Skyler Griffith

No. 44 – Edmonton Elks
- Position: Fullback
- Roster status: Active
- CFL status: National

Personal information
- Born: January 6, 2003 (age 23) Winnipeg, Manitoba, Canada
- Listed height: 6 ft 3 in (1.91 m)
- Listed weight: 225 lb (102 kg)

Career information
- High school: St. Paul's (Winnipeg)
- University: UBC (2021–2024)
- CFL draft: 2025: 3rd round, 22nd overall pick

Career history
- Edmonton Elks (2025–present);

Awards and highlights
- Second-team All-Canadian (2023);
- Stats at CFL.ca

= Skyler Griffith =

Canadian gridiron football player (born 2003)

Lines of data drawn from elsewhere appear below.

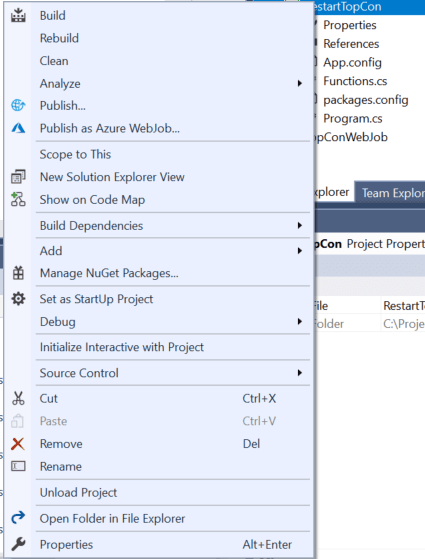This screenshot has width=425, height=559.
Task: Click the wrench Properties icon
Action: coord(18,544)
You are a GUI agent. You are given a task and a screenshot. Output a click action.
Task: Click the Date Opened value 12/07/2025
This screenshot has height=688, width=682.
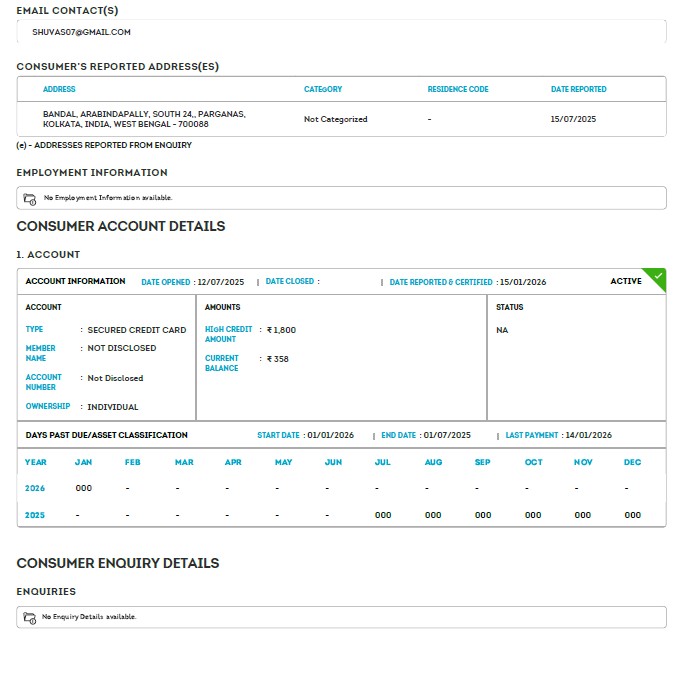[x=220, y=282]
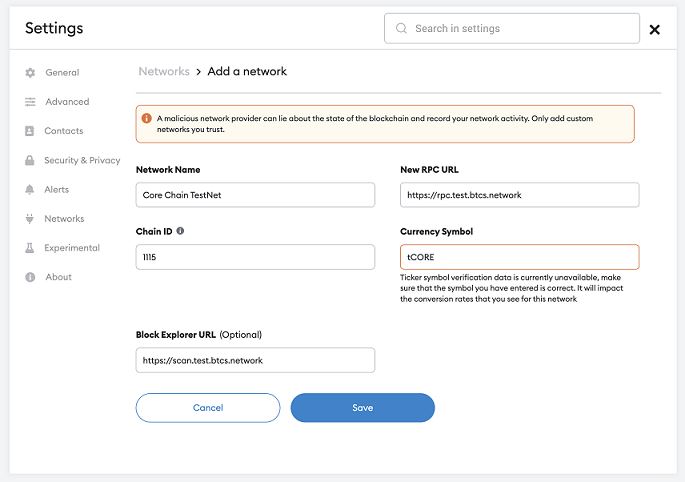
Task: Click the About info icon
Action: tap(30, 277)
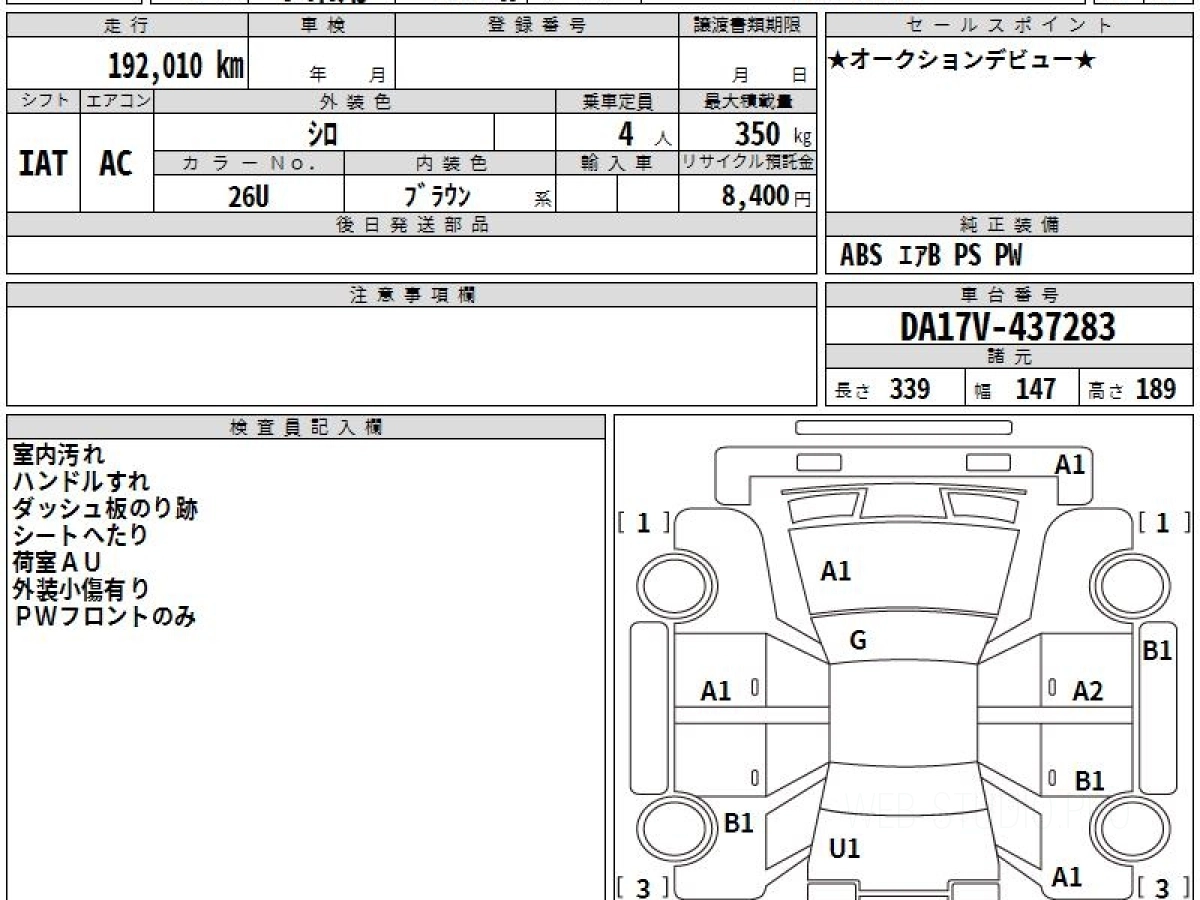Click the IAT shift type value
This screenshot has height=900, width=1200.
[43, 164]
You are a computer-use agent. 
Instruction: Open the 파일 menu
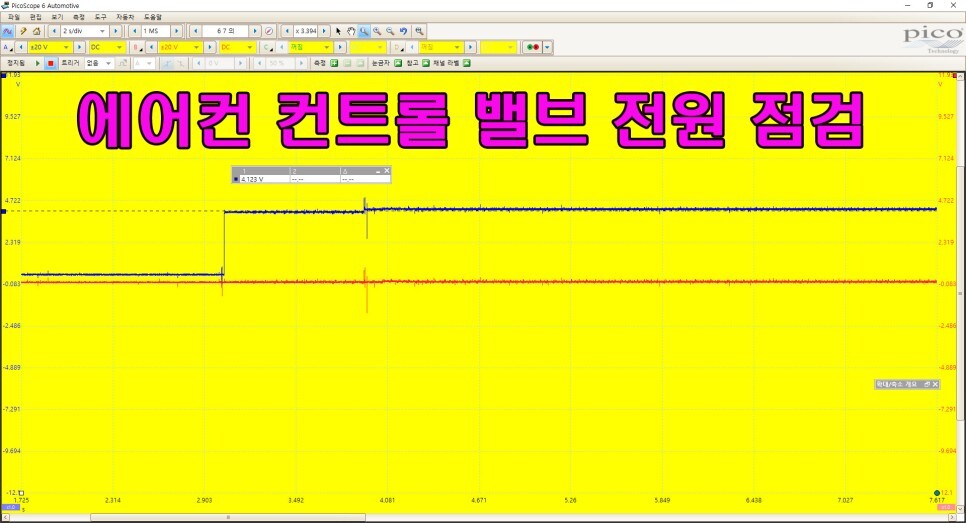pyautogui.click(x=13, y=17)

Skyler Griffith (born January 6, 2003) is a Canadian professional football fullback for the Edmonton Elks of the Canadian Football League (CFL). He played U Sports football for the UBC Thunderbirds.

== U Sports career ==
Griffith played U Sports football for the UBC Thunderbirds from 2021 to 2024, appearing in 23 games. A versatile player who lined up at multiple positions on offence, including tight end, he was used primarily as a blocker and special teams player, recording 25 special teams tackles in 12 games during his college career. His college career was affected by a torn ACL, MCL, and meniscus, which limited his usage as a runner.

== Professional career ==
Griffith was selected in the third round with the 22nd overall pick in the 2025 CFL draft by the Edmonton Elks, one of two UBC Thunderbirds selected by Edmonton in the third round alongside running back Isaiah Knight. He officially signed with the team on May 7, 2025.

Griffith missed the entire 2025 season while recovering from the ACL, MCL, and meniscus injuries sustained at UBC. He made his CFL debut during the 2026 season, working primarily as a blocking fullback and tight end for Edmonton.